Matthew Quirk, commenting on the GOP’s lack of a sense of humor.

Tuesday, February 27, 2018

no. 524

“Unintentionality?” Mica asked as she soldered the top onto a canister. “Is that a word?” 
“It’s like unpredictability,” Yumi said, “except with a higher chance of death being the result.”

From “Relic of Sorrows” by Lindsay Buroker

Saturday, February 24, 2018

no. 523

"One prefers to be civil on Twitter, but here’s an idea for you: Fuck off. Then keep fucking off. Fuck off until you come up to a gate with a sign saying “You Can’t Fuck Off Past Here”. Climb over the gate, dream the impossible dream, and keep fucking off forever."

Michael Marshall Smith

Friday, February 23, 2018

no. 522

“America’s boys are broken. And it’s killing us.”
Black cites an outdated model of masculinity as the culprit, “where manhood is measured in strength, where there is no way to be vulnerable without being emasculated, where manliness is about having power over others.”
“They are trapped,” he writes, “and they don’t even have the language to talk about how they feel about being trapped, because the language that exists to express the full range of human emotion is still viewed as sensitive and feminine.”

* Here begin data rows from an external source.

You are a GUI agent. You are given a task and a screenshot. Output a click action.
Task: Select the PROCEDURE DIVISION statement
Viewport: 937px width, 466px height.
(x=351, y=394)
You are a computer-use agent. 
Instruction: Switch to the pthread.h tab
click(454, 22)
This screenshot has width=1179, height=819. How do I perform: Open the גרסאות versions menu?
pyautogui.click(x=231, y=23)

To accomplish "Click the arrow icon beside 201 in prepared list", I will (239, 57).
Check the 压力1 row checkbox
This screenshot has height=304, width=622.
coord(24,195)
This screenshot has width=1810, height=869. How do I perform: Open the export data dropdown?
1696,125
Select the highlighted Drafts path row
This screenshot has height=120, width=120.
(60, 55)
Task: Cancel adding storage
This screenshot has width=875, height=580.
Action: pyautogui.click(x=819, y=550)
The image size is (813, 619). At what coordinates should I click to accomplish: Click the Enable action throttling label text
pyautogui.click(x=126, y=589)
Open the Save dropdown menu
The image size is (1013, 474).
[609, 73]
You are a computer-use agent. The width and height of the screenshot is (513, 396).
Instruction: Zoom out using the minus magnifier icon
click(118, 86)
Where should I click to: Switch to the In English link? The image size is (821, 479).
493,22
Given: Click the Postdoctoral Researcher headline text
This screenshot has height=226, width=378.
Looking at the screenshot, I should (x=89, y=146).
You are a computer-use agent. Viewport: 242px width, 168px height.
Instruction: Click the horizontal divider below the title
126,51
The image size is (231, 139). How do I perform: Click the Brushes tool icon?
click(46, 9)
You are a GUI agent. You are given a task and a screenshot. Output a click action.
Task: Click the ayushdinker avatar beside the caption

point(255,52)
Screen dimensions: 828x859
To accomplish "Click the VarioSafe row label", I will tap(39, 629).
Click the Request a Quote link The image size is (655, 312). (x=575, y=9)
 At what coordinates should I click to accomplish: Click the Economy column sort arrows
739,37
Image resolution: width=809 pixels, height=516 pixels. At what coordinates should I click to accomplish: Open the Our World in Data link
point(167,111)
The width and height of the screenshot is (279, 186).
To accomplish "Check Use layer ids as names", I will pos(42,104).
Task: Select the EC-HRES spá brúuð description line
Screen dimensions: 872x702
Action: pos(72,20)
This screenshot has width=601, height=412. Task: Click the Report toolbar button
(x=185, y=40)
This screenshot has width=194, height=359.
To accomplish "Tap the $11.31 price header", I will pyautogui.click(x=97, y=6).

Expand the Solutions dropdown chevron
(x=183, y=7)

Michael Ian Black < https://nyti.ms/2CbA9kd >

Friday, February 16, 2018

no. 521

"The reason that the rich were so rich, Vimes reasoned, was because they managed to spend less money.

Take boots, for example. He earned thirty-eight dollars a month plus allowances. A really good pair of leather boots cost fifty dollars. But an affordable pair of boots, which were sort of OK for a season or two and then leaked like hell when the cardboard gave out, cost about ten dollars. Those were the kind of boots Vimes always bought, and wore until the soles were so thin that he could tell where he was in Ankh-Morpork on a foggy night by the feel of the cobbles.

But the thing was that good boots lasted for years and years. A man who could afford fifty dollars had a pair of boots that'd still be keeping his feet dry in ten years' time, while the poor man who could only afford cheap boots would have spent a hundred dollars on boots in the same time and would still have wet feet.

This was the Captain Samuel Vimes 'Boots' theory of socioeconomic unfairness”

Terry Pritchett in “Men at Arms”

no. 520

"Both mass shooters and gun defenders agree that violence with guns is the best possible solution for the problems they perceive in the world, and themselves the most appropriate possible instrument to deliver it.

They disagree only on the appropriateness of target."

Julius Goat, on Twitter after the latest school shooting.

Sunday, February 11, 2018

no. 519

“There is no anchor any more. At the core of the administration of the most powerful country on earth, there is, instead, madness.”

~ Andrew Sullivan



For future reference, this is about the Trump administration.